Un traitement à deux vitesses que la parlementaire juge inacceptable. Pour elle, l’appartenance politique ne saurait justifier une application à géométrie variable des textes : « El Malick est des nôtres, mais il est le président de tous les députés et doit leur imposer le respect des textes », a-t-elle martelé, réclamant une impartialité sans faille à la tête de l’institution.
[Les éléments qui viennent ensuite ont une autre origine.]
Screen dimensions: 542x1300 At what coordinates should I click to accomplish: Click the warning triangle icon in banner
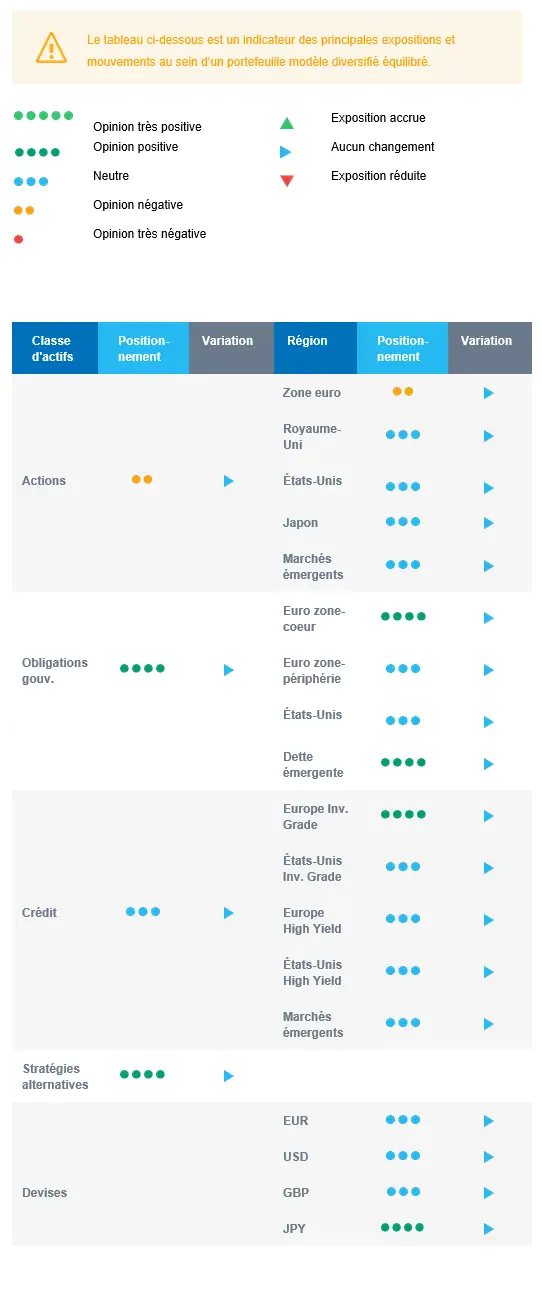(50, 47)
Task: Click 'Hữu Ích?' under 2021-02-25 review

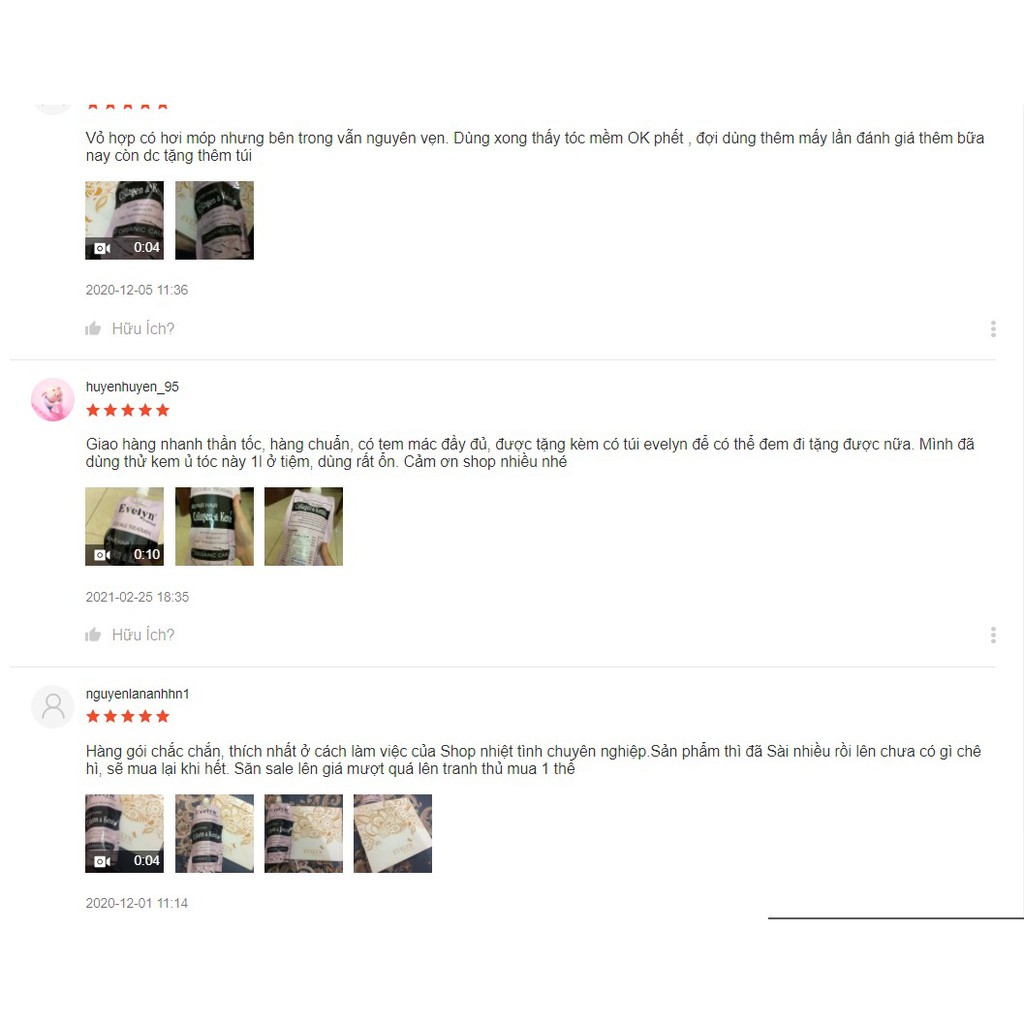Action: pos(143,635)
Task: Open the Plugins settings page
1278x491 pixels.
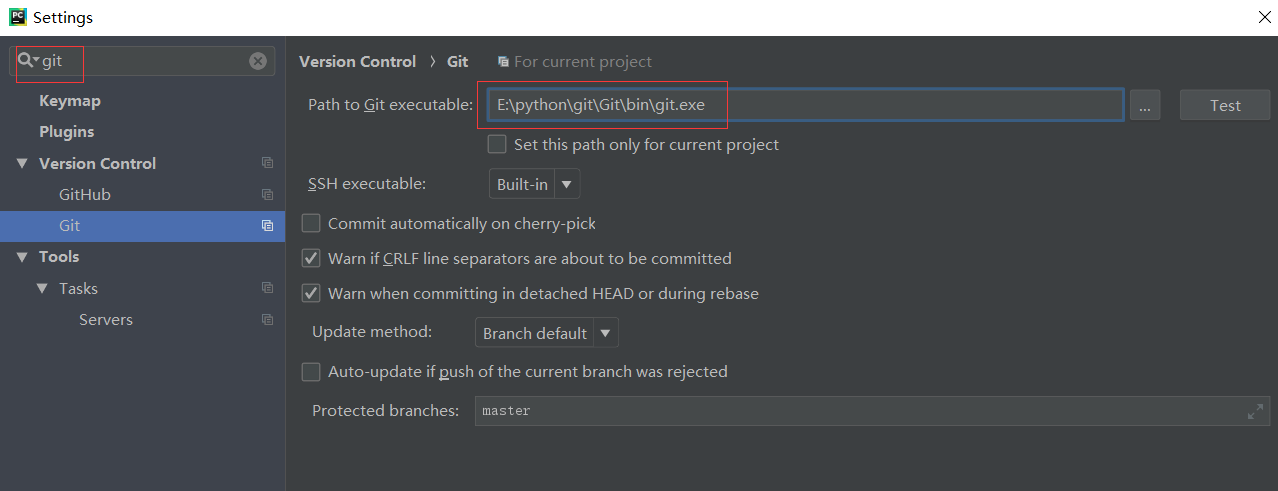Action: (67, 132)
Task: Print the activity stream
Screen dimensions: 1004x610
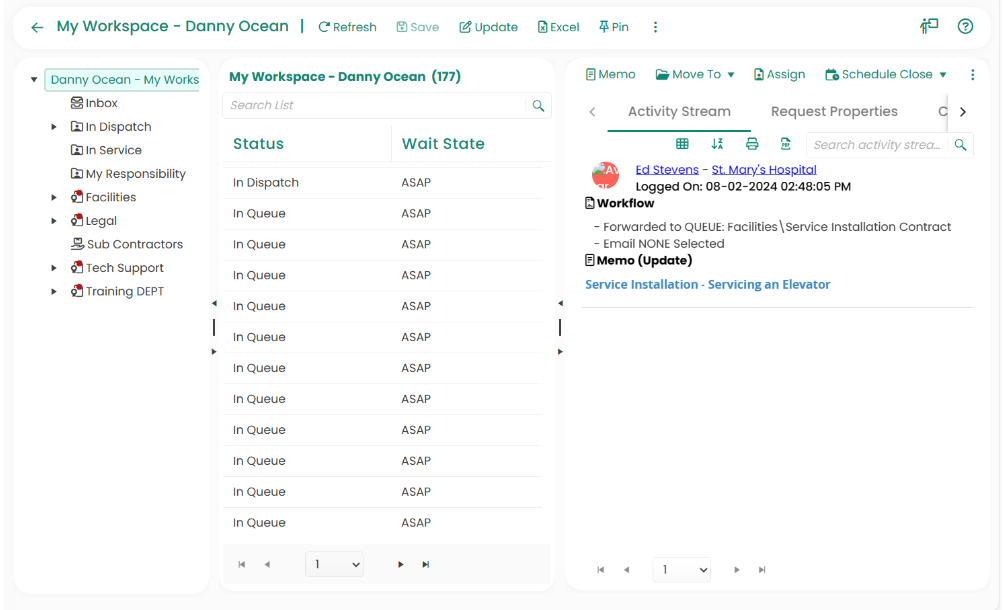Action: tap(752, 144)
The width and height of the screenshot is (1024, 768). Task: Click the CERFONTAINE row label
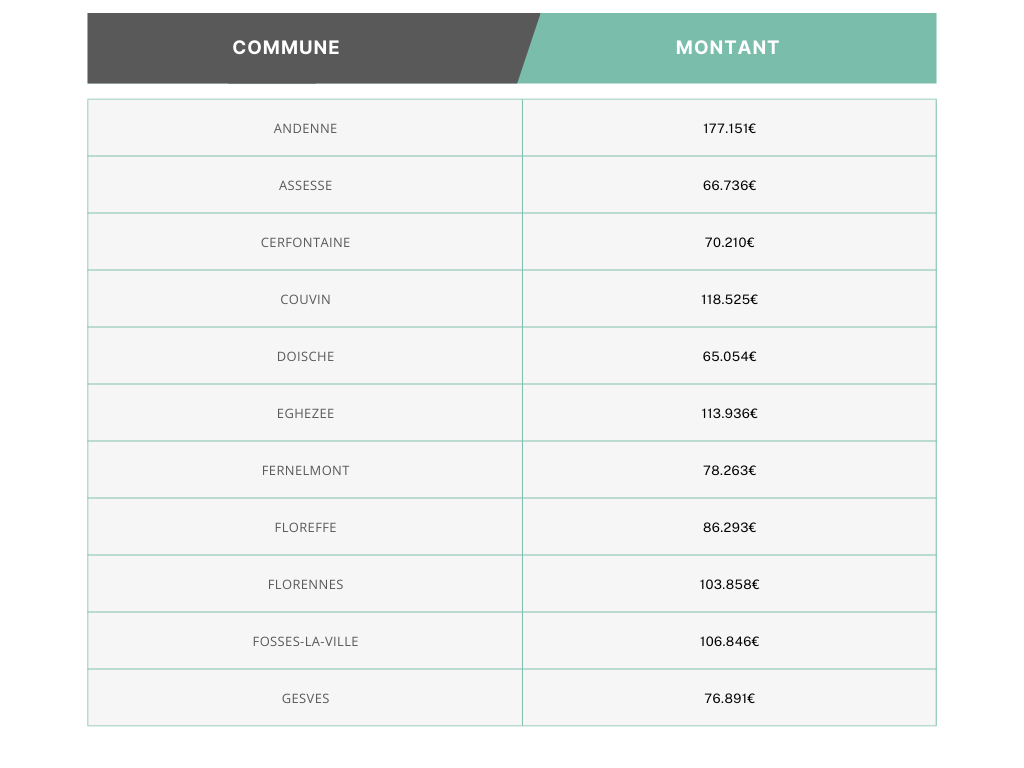click(x=305, y=243)
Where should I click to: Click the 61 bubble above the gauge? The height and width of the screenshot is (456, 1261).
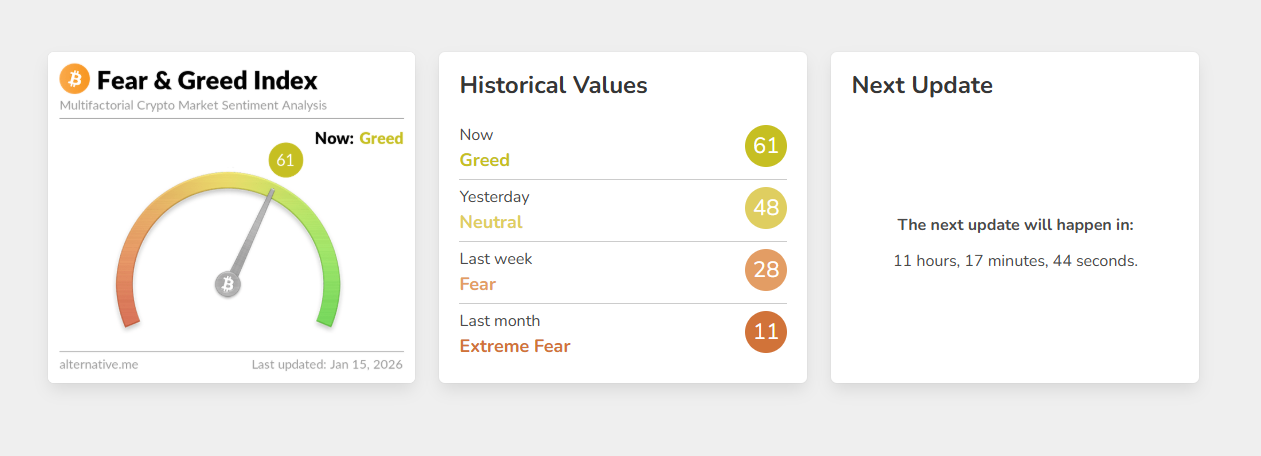[x=285, y=160]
Mais la critique ne s’arrête pas là. La députée a également dénoncé le chaos qui a conclu la séance, lorsque des partisans de Farba Ngom ont envahi l’ambiance de l’hémicycle au point d’empêcher le président de clôturer les travaux dans la dignité. « Des acclamations, on peut comprendre. Mais des huées interminables, c’est une insulte aux institutions », a-t-elle déploré, faisant état d’un sentiment d’insécurité partagé par plusieurs de ses collègues face à l’attitude de ces militants.
Sur ce point, le ton est monté d’un cran : « Nous n’accepterons plus les violences. Sinon, nous allons faire face », a-t-elle averti, appelant à un retour immédiat au calme et au respect de l’enceinte parlementaire.